Lessons For ’Medicare For All’ From Canada
Senator Bernie Sanders is making an all-out push to bring single-payer, universal health care to the United States. His “Medicare for All” plan would expand the single-payer model of health insurance for seniors to all Americans. Sanders has been so persuasive that some pundits now suggest support for “Medicare for All” will be a litmus test for Democratic candidates in 2020.
Unfortunately, Sanders conflates single-payer health care with universal health care, and fundamentally misunderstands the reality of single-payer health care. He seems primarily interested in achieving universality, that is, coverage of all Americans for health-care services regardless of the ability to pay. His website says health care should be a “right” not a “privilege” and every American should be “able to access the health care they need regardless of their income”.
In reality, the link between single-payer health care and universality is incredibly weak to the point of being non-existent. Amongst industrialized countries (referred to as the OECD), Canada stands alone in its approach to using a single-payer (government) system to achieve universal health-care coverage. Almost all of the major industrialized countries with universal health care, of which there are at least 28 in addition to Canada, achieve universality through other means such as mandated health insurance. Put simply, single-payer health care is not a prerequisite for universal health care.

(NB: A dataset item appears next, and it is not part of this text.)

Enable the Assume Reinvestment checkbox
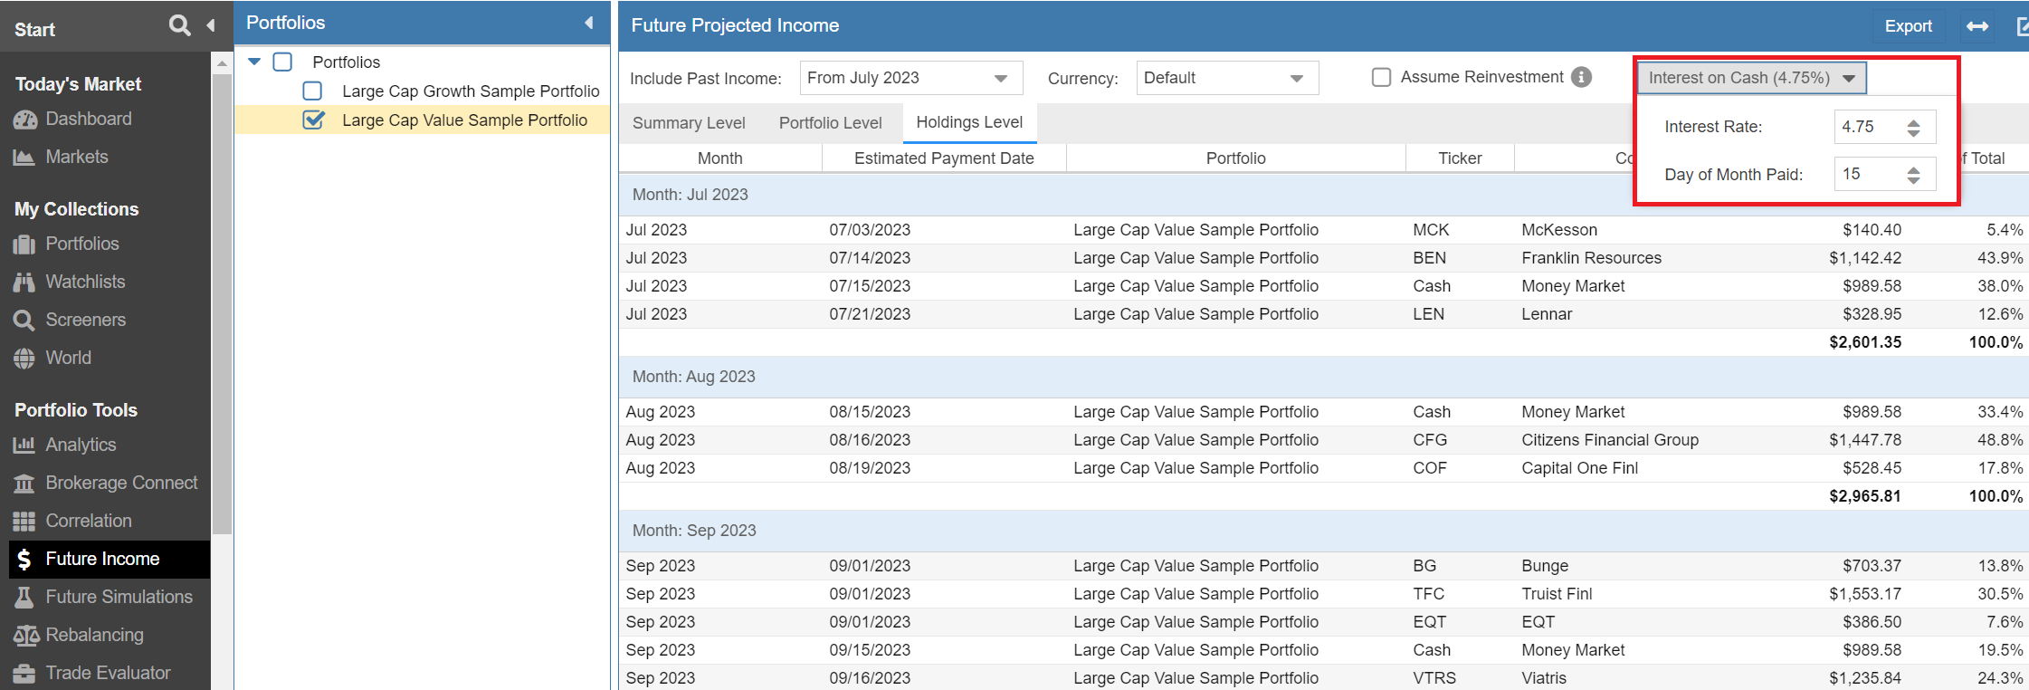This screenshot has height=690, width=2029. (x=1381, y=78)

There are, therefore, critical lessons for the U.S. from the Canadian experience with single-payer health care. First, it’s important to recognize that single-payer, universal health care simply ensures universal insurance for health services. As Canadians across the country can attest, it does not guarantee access, let alone timely access.
It’s widely recognized both within and outside of Canada that wait lists for medical services are a standard feature of the country’s health-care system. The latest national data (2016) for wait times indicates that the median wait to see a specialist for treatment after receiving a referral from a GP was 20 weeks, the longest on record.
Further, the latest international report by the Commonwealth Fund, which compares 10 industrialized countries with universal health care and the United States found that Canadians suffered wait times more than any other country surveyed. Specifically, 30 per cent of Canadians reported waiting two months or longer for a specialist compared to 3 per cent in Germany, 6 per cent in the U.S., 7 per cent in the Netherlands, and 9 per cent in Switzerland.
These wait times impose real costs on patients and their families including increased physical pain, mental anguish, loss of wages, and too often poorer medical outcomes including transforming potentially reversible illnesses into chronic, irreversible conditions, or even permanent disabilities.
Moreover, Canada’s health-care system is riddled with poor access and performance. As summarized in a recent comparative report, Canada ranks 25th out of 29 OECD countries with universal health care on the number of doctors, and last for acute care beds (adjusted for population and age structure of the population). Similarly, Canadians suffer from a lack of access to medical technology including MRI units (20th out of 27 countries), CT scanners (22nd out of 28) and PET scanners (18th out of 24).
Crucially, these results are not for a want of resources. Canada ranks third in terms of spending on health care as a share of the economy (GDP) among industrialized countries with universal health care. Indeed, the previously cited Commonwealth Fund report concluded that Canada was an “underperforming country” in terms of the amount of resources spent on health care compared to performance.
Therefore, as Senator Sanders and others in the U.S. push for “Medicare for All,” the Canadian experience can be instructive. One of the main problems with Canada’s universal health-care system is that it’s based on a single-payer model, which means centralized government has come to dominate the regulation, financing and delivery of health-care services. This combination of relatively high spending and comparatively poor performance should be a warning to those advocating its duplication in the U.S.
Jason Clemens and Niels Veldhuis are economists with the Fraser Institute, a Canadian-based, independent research organization.